__WHAT YOU ARE ASKED TO DO__
Would you restate the entries below exactly, keeping every line?

----- DATASET RECORDS -----

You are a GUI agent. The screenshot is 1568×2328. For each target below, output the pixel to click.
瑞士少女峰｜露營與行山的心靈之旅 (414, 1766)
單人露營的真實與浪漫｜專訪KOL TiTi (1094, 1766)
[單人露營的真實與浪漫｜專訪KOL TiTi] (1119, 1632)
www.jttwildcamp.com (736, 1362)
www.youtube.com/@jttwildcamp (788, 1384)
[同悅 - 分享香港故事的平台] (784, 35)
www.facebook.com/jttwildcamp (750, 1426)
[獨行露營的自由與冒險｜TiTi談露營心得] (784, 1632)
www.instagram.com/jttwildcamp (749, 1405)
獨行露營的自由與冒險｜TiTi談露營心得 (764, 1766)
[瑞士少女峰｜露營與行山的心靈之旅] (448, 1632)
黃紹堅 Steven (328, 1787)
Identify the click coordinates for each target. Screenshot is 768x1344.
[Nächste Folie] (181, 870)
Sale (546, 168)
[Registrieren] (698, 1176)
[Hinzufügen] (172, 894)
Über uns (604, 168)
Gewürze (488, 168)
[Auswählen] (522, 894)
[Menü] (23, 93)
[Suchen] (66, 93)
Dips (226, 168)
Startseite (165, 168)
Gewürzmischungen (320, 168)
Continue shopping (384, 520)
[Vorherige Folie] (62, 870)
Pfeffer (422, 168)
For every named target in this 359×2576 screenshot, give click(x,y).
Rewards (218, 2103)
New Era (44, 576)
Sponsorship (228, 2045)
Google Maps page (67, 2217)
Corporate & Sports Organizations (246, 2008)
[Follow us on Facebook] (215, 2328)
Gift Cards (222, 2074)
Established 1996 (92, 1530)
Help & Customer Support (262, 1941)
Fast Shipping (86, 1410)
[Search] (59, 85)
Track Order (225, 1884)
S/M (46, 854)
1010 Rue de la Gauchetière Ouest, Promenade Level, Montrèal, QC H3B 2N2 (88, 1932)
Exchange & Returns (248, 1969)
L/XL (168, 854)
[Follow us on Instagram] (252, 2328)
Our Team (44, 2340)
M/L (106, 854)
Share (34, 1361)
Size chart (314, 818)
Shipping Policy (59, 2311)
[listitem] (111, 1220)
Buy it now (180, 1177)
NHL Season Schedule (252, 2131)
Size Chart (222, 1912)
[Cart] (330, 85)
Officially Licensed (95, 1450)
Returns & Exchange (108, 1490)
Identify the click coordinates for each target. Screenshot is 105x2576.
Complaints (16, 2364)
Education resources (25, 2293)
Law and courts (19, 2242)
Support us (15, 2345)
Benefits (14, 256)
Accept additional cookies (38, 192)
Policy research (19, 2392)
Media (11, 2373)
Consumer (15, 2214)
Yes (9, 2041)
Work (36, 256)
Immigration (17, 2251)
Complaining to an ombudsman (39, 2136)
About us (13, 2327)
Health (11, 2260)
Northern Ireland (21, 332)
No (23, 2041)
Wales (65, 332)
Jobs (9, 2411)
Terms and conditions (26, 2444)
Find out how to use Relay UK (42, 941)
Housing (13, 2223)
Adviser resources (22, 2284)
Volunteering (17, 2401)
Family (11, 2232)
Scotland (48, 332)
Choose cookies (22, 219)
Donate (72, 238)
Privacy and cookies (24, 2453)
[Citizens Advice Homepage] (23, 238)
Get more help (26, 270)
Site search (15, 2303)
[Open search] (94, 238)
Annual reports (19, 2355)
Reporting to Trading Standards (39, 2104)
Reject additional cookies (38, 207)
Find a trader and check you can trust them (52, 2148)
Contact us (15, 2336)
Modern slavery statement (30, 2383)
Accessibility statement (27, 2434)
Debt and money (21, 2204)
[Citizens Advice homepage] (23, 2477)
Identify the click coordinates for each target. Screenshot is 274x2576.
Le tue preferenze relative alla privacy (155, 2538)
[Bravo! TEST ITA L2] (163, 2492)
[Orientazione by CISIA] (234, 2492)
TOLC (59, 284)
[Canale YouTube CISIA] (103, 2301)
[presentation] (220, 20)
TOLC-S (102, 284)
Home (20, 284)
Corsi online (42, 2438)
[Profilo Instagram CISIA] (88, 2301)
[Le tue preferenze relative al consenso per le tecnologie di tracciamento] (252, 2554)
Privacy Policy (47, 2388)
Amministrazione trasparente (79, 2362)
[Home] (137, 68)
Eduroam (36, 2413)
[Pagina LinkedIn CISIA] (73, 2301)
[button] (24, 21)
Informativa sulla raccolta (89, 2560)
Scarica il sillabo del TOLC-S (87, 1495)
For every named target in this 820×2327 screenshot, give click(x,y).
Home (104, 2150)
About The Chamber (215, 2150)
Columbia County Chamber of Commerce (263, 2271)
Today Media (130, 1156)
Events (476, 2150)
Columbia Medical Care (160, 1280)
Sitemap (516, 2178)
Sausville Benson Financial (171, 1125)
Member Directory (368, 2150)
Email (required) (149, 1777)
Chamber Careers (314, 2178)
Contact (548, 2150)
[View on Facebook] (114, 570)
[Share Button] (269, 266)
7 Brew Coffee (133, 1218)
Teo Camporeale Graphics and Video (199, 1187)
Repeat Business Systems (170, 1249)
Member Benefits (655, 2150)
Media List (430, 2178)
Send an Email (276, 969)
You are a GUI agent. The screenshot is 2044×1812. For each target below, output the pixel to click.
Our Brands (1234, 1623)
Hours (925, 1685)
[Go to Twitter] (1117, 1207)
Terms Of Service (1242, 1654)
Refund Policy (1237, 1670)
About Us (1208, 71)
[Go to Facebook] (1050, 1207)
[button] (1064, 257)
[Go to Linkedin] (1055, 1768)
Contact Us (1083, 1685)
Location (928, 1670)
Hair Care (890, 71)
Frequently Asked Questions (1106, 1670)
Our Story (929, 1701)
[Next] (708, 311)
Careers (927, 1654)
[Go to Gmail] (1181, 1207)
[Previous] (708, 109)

-----

__COMPLETED EXERCISE__
You are a GUI agent. The screenshot is 1568×2328. For each target below, output the pixel to click.
瑞士少女峰｜露營與行山的心靈之旅 (414, 1766)
單人露營的真實與浪漫｜專訪KOL TiTi (1094, 1766)
[單人露營的真實與浪漫｜專訪KOL TiTi] (1119, 1632)
www.jttwildcamp.com (736, 1362)
www.youtube.com/@jttwildcamp (788, 1384)
[同悅 - 分享香港故事的平台] (784, 35)
www.facebook.com/jttwildcamp (750, 1426)
[獨行露營的自由與冒險｜TiTi談露營心得] (784, 1632)
www.instagram.com/jttwildcamp (749, 1405)
獨行露營的自由與冒險｜TiTi談露營心得 (764, 1766)
[瑞士少女峰｜露營與行山的心靈之旅] (448, 1632)
黃紹堅 Steven (328, 1787)
Identify the click coordinates for each target. Screenshot is 768x1344.
[Nächste Folie] (181, 870)
Sale (546, 168)
[Registrieren] (698, 1176)
[Hinzufügen] (172, 894)
Über uns (604, 168)
Gewürze (488, 168)
[Auswählen] (522, 894)
[Menü] (23, 93)
[Suchen] (66, 93)
Dips (226, 168)
Startseite (165, 168)
Gewürzmischungen (320, 168)
Continue shopping (384, 520)
[Vorherige Folie] (62, 870)
Pfeffer (422, 168)
For every named target in this 359×2576 screenshot, give click(x,y).
Rewards (218, 2103)
New Era (44, 576)
Sponsorship (228, 2045)
Google Maps page (67, 2217)
Corporate & Sports Organizations (246, 2008)
[Follow us on Facebook] (215, 2328)
Gift Cards (222, 2074)
Established 1996 (92, 1530)
Help & Customer Support (262, 1941)
Fast Shipping (86, 1410)
[Search] (59, 85)
Track Order (225, 1884)
S/M (46, 854)
1010 Rue de la Gauchetière Ouest, Promenade Level, Montrèal, QC H3B 2N2 (88, 1932)
Exchange & Returns (248, 1969)
L/XL (168, 854)
[Follow us on Instagram] (252, 2328)
Our Team (44, 2340)
M/L (106, 854)
Share (34, 1361)
Size chart (314, 818)
Shipping Policy (59, 2311)
[listitem] (111, 1220)
Buy it now (180, 1177)
NHL Season Schedule (252, 2131)
Size Chart (222, 1912)
[Cart] (330, 85)
Officially Licensed (95, 1450)
Returns & Exchange (108, 1490)
Identify the click coordinates for each target. Screenshot is 105x2576.
Complaints (16, 2364)
Education resources (25, 2293)
Law and courts (19, 2242)
Support us (15, 2345)
Benefits (14, 256)
Accept additional cookies (38, 192)
Policy research (19, 2392)
Media (11, 2373)
Consumer (15, 2214)
Yes (9, 2041)
Work (36, 256)
Immigration (17, 2251)
Complaining to an ombudsman (39, 2136)
About us (13, 2327)
Health (11, 2260)
Northern Ireland (21, 332)
No (23, 2041)
Wales (65, 332)
Jobs (9, 2411)
Terms and conditions (26, 2444)
Find out how to use Relay UK (42, 941)
Housing (13, 2223)
Adviser resources (22, 2284)
Volunteering (17, 2401)
Family (11, 2232)
Scotland (48, 332)
Choose cookies (22, 219)
Donate (72, 238)
Privacy and cookies (24, 2453)
[Citizens Advice Homepage] (23, 238)
Get more help (26, 270)
Site search (15, 2303)
[Open search] (94, 238)
Annual reports (19, 2355)
Reporting to Trading Standards (39, 2104)
Reject additional cookies (38, 207)
Find a trader and check you can trust them (52, 2148)
Contact us (15, 2336)
Modern slavery statement (30, 2383)
Accessibility statement (27, 2434)
Debt and money (21, 2204)
[Citizens Advice homepage] (23, 2477)
Identify the click coordinates for each target. Screenshot is 274x2576.
Le tue preferenze relative alla privacy (155, 2538)
[Bravo! TEST ITA L2] (163, 2492)
[Orientazione by CISIA] (234, 2492)
TOLC (59, 284)
[Canale YouTube CISIA] (103, 2301)
[presentation] (220, 20)
TOLC-S (102, 284)
Home (20, 284)
Corsi online (42, 2438)
[Profilo Instagram CISIA] (88, 2301)
[Le tue preferenze relative al consenso per le tecnologie di tracciamento] (252, 2554)
Privacy Policy (47, 2388)
Amministrazione trasparente (79, 2362)
[Home] (137, 68)
Eduroam (36, 2413)
[Pagina LinkedIn CISIA] (73, 2301)
[button] (24, 21)
Informativa sulla raccolta (89, 2560)
Scarica il sillabo del TOLC-S (87, 1495)
For every named target in this 820×2327 screenshot, give click(x,y).
Home (104, 2150)
About The Chamber (215, 2150)
Columbia County Chamber of Commerce (263, 2271)
Today Media (130, 1156)
Events (476, 2150)
Columbia Medical Care (160, 1280)
Sitemap (516, 2178)
Sausville Benson Financial (171, 1125)
Member Directory (368, 2150)
Email (required) (149, 1777)
Chamber Careers (314, 2178)
Contact (548, 2150)
[View on Facebook] (114, 570)
[Share Button] (269, 266)
7 Brew Coffee (133, 1218)
Teo Camporeale Graphics and Video (199, 1187)
Repeat Business Systems (170, 1249)
Member Benefits (655, 2150)
Media List (430, 2178)
Send an Email (276, 969)
You are a GUI agent. The screenshot is 2044×1812. For each target below, output the pixel to click.
Our Brands (1234, 1623)
Hours (925, 1685)
[Go to Twitter] (1117, 1207)
Terms Of Service (1242, 1654)
Refund Policy (1237, 1670)
About Us (1208, 71)
[Go to Facebook] (1050, 1207)
[button] (1064, 257)
[Go to Linkedin] (1055, 1768)
Contact Us (1083, 1685)
Location (928, 1670)
Hair Care (890, 71)
Frequently Asked Questions (1106, 1670)
Our Story (929, 1701)
[Next] (708, 311)
Careers (927, 1654)
[Go to Gmail] (1181, 1207)
[Previous] (708, 109)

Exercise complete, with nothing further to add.